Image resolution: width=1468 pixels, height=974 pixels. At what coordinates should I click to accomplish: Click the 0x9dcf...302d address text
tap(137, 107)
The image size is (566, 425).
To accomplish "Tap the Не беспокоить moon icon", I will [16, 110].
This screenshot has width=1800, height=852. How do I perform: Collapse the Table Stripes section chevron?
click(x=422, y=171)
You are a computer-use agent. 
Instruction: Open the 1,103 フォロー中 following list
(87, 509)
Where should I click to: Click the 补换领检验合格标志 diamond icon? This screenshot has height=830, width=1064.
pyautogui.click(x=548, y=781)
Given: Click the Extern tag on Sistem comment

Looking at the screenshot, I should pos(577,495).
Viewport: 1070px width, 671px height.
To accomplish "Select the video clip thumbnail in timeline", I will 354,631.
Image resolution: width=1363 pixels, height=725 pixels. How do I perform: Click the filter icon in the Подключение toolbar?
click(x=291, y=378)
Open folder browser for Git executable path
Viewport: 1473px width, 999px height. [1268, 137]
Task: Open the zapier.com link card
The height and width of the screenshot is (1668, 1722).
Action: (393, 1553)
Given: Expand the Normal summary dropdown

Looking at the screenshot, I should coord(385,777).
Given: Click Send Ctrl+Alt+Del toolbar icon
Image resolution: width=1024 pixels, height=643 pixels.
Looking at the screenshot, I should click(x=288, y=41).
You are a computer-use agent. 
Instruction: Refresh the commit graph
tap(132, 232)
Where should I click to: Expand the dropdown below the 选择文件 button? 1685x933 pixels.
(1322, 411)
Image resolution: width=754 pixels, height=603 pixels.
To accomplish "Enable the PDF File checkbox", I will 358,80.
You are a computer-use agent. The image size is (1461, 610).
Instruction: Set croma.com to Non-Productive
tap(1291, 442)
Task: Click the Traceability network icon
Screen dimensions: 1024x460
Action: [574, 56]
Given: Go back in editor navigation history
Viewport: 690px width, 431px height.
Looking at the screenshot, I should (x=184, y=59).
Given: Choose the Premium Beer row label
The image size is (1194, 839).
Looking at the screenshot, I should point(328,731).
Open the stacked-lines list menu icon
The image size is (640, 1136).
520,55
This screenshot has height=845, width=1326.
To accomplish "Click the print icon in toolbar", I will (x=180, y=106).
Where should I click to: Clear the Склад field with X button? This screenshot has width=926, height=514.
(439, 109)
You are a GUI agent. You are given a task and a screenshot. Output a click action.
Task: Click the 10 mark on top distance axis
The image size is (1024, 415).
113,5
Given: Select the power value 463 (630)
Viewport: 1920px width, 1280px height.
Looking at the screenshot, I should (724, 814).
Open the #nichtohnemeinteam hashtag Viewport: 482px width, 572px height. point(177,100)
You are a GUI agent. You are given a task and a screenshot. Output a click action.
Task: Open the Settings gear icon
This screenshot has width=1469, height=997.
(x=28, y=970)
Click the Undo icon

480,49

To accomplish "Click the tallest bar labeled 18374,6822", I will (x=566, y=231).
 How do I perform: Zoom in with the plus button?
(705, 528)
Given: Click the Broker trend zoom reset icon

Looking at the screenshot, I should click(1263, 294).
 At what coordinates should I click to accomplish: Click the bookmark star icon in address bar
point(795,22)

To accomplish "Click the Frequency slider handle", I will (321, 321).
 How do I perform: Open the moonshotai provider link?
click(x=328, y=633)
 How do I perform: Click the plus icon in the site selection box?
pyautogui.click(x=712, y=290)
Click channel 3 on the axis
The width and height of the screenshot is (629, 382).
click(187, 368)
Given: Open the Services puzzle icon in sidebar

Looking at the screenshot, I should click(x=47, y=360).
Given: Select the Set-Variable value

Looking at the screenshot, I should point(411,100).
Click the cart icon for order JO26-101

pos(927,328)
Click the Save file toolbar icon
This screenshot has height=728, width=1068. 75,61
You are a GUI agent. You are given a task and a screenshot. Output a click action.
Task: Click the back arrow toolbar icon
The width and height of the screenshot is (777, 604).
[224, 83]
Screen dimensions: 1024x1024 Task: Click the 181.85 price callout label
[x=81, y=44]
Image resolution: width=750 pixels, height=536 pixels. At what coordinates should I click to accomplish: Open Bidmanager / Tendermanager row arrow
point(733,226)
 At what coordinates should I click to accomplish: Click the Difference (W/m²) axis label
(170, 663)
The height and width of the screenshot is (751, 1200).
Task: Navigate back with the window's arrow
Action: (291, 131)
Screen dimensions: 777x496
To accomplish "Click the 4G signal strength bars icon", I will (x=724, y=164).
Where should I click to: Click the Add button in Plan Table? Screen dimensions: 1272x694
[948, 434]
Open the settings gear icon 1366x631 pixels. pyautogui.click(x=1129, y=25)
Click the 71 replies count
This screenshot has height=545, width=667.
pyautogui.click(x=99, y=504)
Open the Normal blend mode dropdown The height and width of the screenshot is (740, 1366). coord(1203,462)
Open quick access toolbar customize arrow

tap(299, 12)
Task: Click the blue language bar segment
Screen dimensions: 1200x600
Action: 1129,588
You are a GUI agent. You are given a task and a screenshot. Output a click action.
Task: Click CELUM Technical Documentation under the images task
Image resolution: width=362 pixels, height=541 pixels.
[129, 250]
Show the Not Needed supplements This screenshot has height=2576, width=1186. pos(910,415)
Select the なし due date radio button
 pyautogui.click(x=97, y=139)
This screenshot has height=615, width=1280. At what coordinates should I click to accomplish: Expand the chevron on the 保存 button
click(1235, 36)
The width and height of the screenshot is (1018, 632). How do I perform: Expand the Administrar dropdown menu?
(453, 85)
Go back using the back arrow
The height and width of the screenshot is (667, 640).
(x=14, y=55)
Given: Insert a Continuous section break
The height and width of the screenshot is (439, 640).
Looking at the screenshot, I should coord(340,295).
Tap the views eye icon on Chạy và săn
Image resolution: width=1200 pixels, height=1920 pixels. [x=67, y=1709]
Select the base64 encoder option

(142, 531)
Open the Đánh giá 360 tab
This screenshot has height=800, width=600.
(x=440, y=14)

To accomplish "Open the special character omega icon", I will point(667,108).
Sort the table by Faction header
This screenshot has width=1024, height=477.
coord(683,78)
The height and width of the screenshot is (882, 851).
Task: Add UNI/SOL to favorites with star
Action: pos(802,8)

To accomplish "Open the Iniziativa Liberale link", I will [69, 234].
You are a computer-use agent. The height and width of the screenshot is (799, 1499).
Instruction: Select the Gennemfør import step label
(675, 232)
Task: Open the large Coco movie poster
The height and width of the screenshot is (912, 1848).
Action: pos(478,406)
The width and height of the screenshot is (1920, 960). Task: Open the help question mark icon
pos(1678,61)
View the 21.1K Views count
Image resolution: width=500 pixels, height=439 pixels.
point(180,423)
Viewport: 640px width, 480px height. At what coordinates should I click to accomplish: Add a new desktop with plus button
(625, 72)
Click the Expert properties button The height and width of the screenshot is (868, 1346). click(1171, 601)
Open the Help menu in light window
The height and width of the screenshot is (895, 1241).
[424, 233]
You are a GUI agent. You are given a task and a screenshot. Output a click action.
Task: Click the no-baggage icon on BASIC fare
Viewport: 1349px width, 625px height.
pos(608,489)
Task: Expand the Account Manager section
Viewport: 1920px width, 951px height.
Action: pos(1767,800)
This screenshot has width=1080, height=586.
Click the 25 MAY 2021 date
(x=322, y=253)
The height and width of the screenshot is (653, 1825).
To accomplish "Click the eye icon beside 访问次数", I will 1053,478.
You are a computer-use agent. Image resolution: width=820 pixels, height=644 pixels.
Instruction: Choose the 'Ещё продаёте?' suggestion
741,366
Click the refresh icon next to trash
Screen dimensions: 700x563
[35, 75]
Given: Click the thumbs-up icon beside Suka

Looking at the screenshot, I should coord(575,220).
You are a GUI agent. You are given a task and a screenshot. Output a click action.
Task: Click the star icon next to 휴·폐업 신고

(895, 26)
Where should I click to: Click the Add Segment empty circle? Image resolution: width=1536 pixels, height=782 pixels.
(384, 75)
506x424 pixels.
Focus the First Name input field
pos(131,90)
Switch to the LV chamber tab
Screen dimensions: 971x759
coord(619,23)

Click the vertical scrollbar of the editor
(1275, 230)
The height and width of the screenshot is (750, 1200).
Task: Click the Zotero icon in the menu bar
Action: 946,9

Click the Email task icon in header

**PROBLEM TO SOLVE**:
Only lines of the data holding the word "computer" go in the answer. Please copy each of them.

**ANSWER FOR THIS EXERCISE**:
You are a computer-use agent. 
You are a computer-use agent. 
You are a computer-use agent. The image size is (1461, 610).
You are a computer-use agent. The height and width of the screenshot is (799, 1499).
You are a computer-use agent. Image resolution: width=820 pixels, height=644 pixels.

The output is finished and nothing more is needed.